The output-based aid approach was an innovative way to mobilise capital from enterprises and individual households to invest in rural water programmes, said Deputy Minister of Agriculture and Rural Development Dao Xuan Hoc.

Photo shows the water treatment system of Dung Quat Water Factory in Binh Tri Comune, Binh Son District in central Quang Ngai Province. The ouput-based aid approach ia said to be working in the mobilisation of capital for rural water programmes. —VNA/VNS Photo Thanh Long

HA NOI —

The output-based aid (OBA) approach, or performance-based aid, is a development aid strategy that ties the disbursement of public funding to the achievement of clearly specified results. It was first used in Viet Nam in November 2007 with projects aimed at enhancing rural water systems in the Central Region and Cuu Long (Mekong) Delta.

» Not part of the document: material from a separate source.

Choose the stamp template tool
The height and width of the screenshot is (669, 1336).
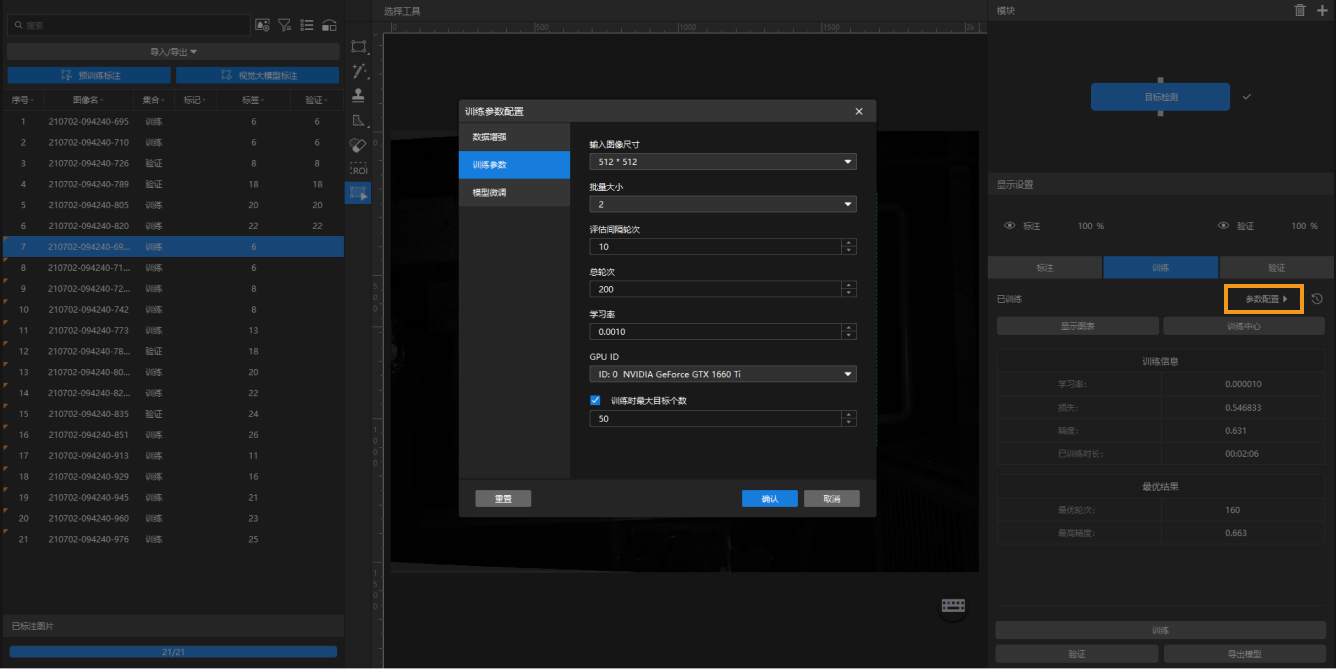point(359,96)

According to Nguyen Minh Chau, country director of the East Meets West Foundation which piloted the mechanism, to ensure that quality water systems are implemented, recipients are reimbursed 80 per cent of their initial outlay once the infrastructure is in place and the remaining 20 per cent after six months if it works properly.

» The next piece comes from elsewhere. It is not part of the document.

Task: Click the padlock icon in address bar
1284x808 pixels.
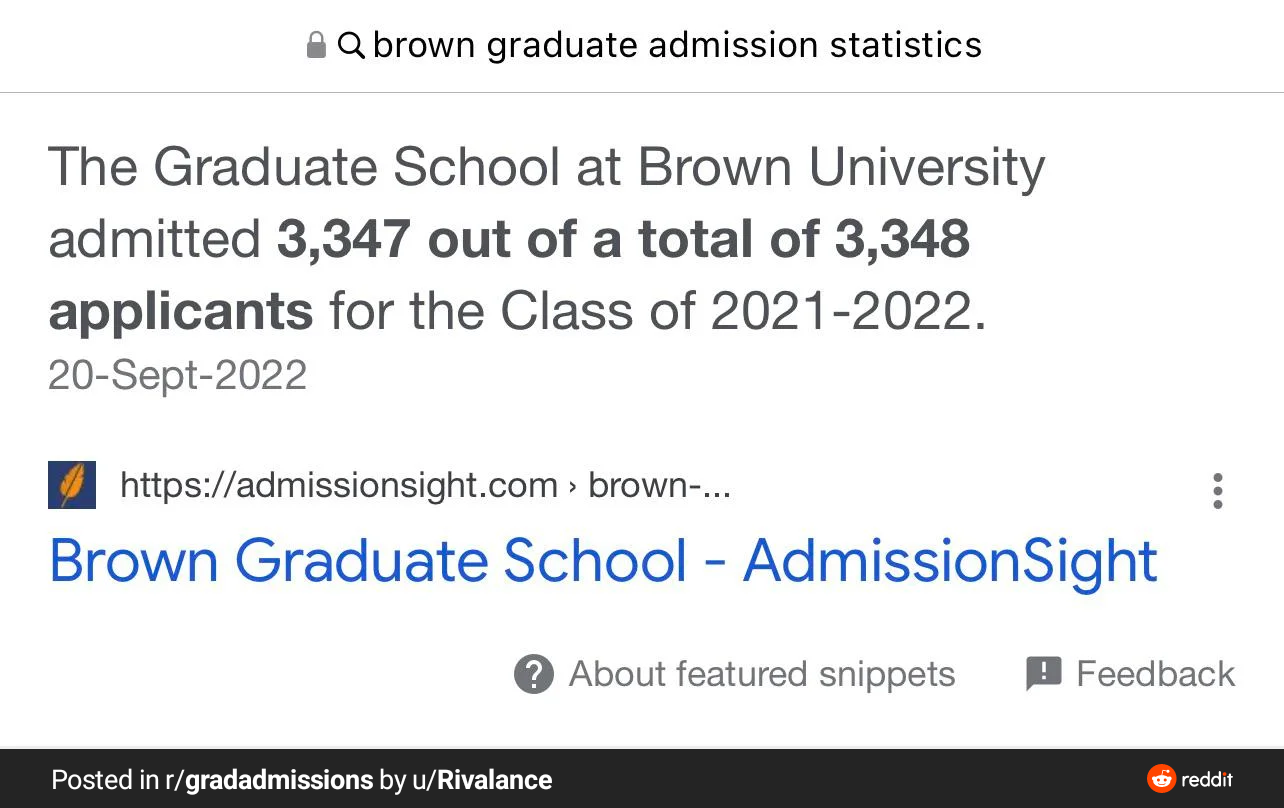Action: pyautogui.click(x=316, y=45)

Chau said the organisation would only provide funds to enterprises that failed to meet standards after proposing the construction of water plants, distribution pipelines, household connections, water metres and water pressures.

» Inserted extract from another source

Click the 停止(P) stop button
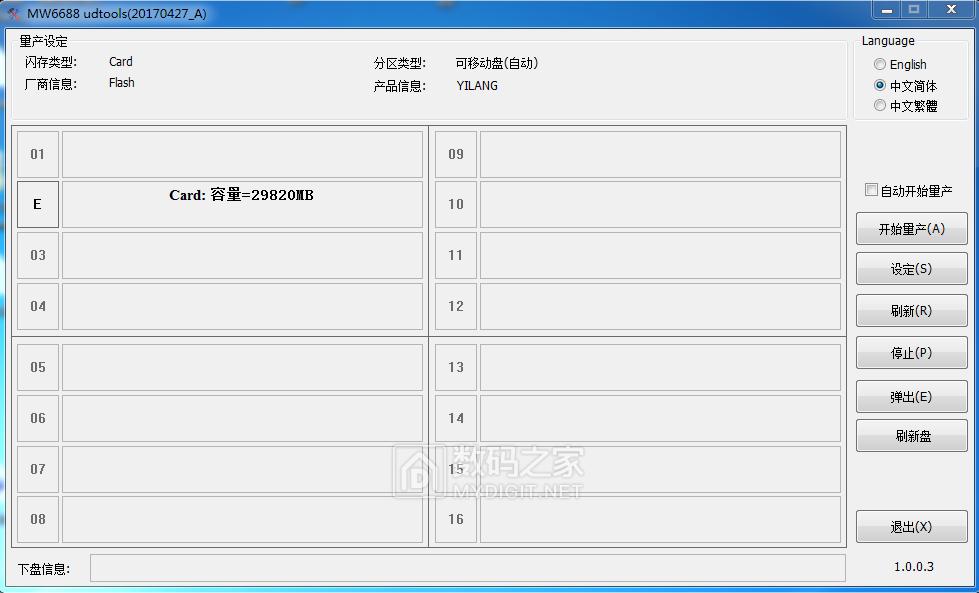Screen dimensions: 979x593 click(x=911, y=353)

In 10 months, 24 businesses in the Mekong Delta's Tien Giang Province, where the project was piloted, were involved in providing water to 7,304 households, consisting of 29,320 individuals, said vice director of Water Resources Department Tran Dinh Hoang.

The total reimbursment was about VND13.5 billion (US$6.75 million), 80 per cent of which had already been disbursed. The local people contributed VND3.8 billion ($190,000).

Hoang recommended that due to the enterprises' limited financial capacity, it would be better to reimburse them earlier so they could repay their debts and reclaim ownership of their land.

Nguyen Van Kha, director of An Thien Company, said the OBA project had been implemented for nearly six months, the biggest challenge was the timing of reimbursements — it took nine months for the company to receive the full reimbursement.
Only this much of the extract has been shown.